The models allow them to project whether and for how long interest will be paid. They also model prepayment probabilities. “If you estimate 20% of corporate loans will prepay this year, and instead it’s 40%, […] it can shorten the tranche,” says Hogan. “So, instead of getting seven years of interest, you get three.” She emphasizes that, in most cases, it’s unlikely a distressed tranche will rebound to pre-crisis performance. “Usually the impairments are permanent. The tranche has a number of defaulted loans and they’ll never be made up. So it’s a question of estimating the return from what remains.” She adds that, to reduce risk, her fund doesn’t use external leverage. “We’re not strictly barred from it, but we’ve never used any.” Investors include endowments and foundations, institutions and high net-worth investors.

Distressed stress test

Olivier Blechner of Polygon Global Partners LLP in London, U.K., models what he believes would happen to his portfolio in the event of a major shock.

The scenario he runs assumes stock markets drop by 30%, unsecured credit spreads widen by 75% and secured spreads widen by 50%.

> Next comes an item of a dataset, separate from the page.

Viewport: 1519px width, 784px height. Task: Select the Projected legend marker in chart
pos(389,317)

“We want to be standing if that happens, and try to take advantage of lower security prices. But our biggest protection comes from the fact we have both long and short positions,” Blechner says, adding that a variety of hedging strategies provide further safeguards.

Skills of distressed specialists

Distressed investing is a highly specialized discipline, says Olivier Blechner of Polygon Global Partners LLP in London, U.K.

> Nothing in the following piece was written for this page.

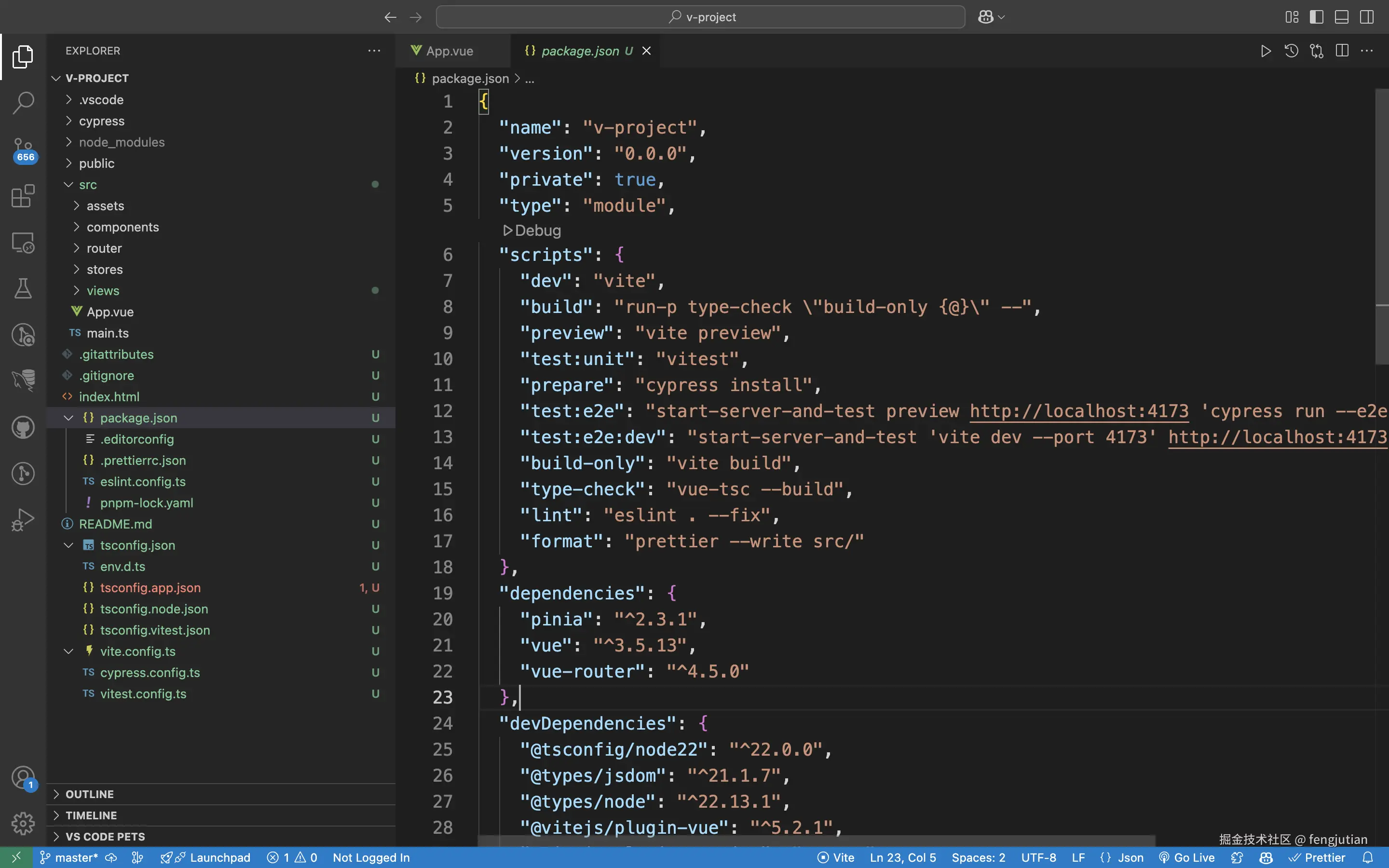The image size is (1389, 868).
Task: Close the package.json tab
Action: [x=647, y=51]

In his view, you have to be able to answer three main questions:

1. How big’s the pie?

An investor must be able to gauge the difference between market price and a company’s intrinsic value.

Blechner looks for good companies with bad balance sheets, and says he tries not to touch bad businesses with bad balance sheets—even if it appears their liquidation value may be higher than the current price. “[Often] they turn out not to be as cheap as you think,” he says.

2. Who gets what?

“You have to be able to do all the legal analysis,” says Blechner. “It’s important for us as investors to understand the documents ourselves.”

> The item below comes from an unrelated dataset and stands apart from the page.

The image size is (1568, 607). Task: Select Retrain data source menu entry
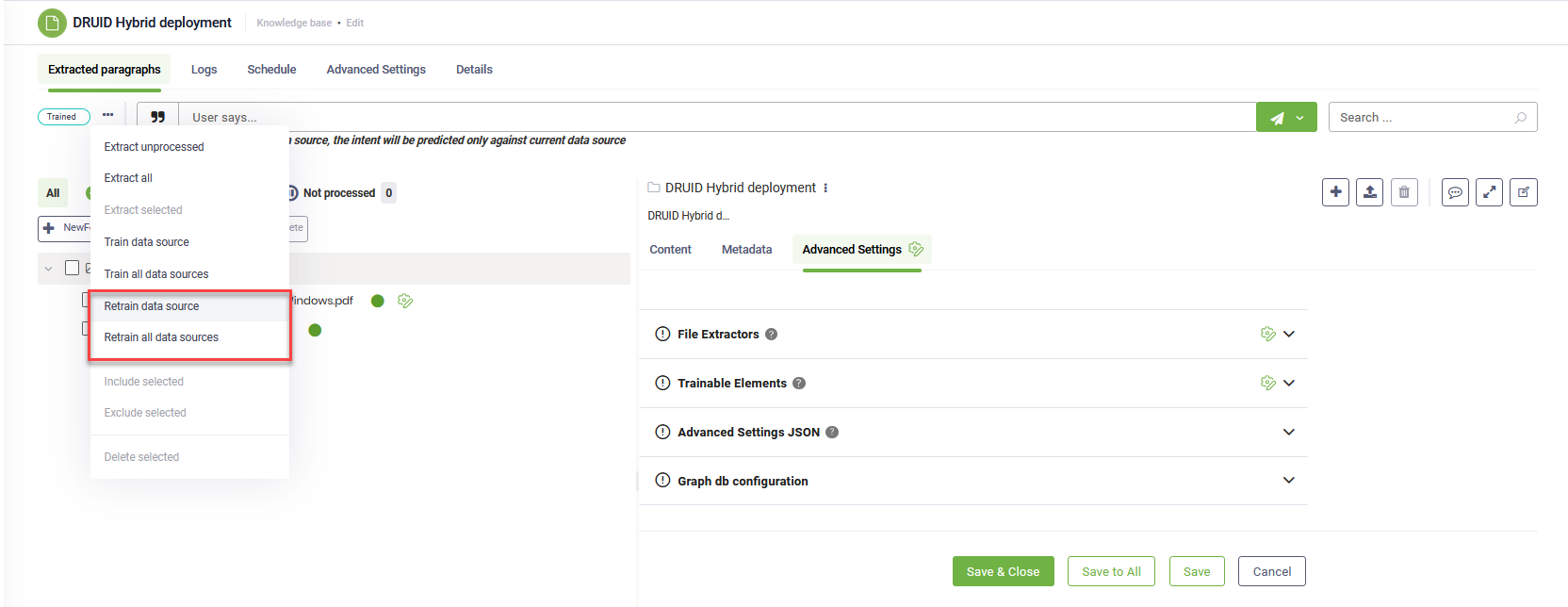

This acts as a barrier to entry. “It’s the first hurdle: Are you willing to do that much work?” Blechner and his colleagues each go through the documents, which include bond indentures, and then meet to discuss what they found.

“It’s really about determining, for each key constituency in the bankruptcy process—bank creditors, bondholders, the pension plan, employee representatives, management, etc.—who has what rights under the documents.”

3. How do you maximize value?

Stakeholders have varying degrees of negotiating leverage, depending on what the documents prescribe; but ambiguities in the legal language can trigger prolonged negotiations or even lawsuits, notes Blechner. Prepared and tenacious parties are more likely to achieve a better result.

He adds that the specifics of this preparation depend on jurisdiction. The rules governing bankruptcy vary significantly from one to the next.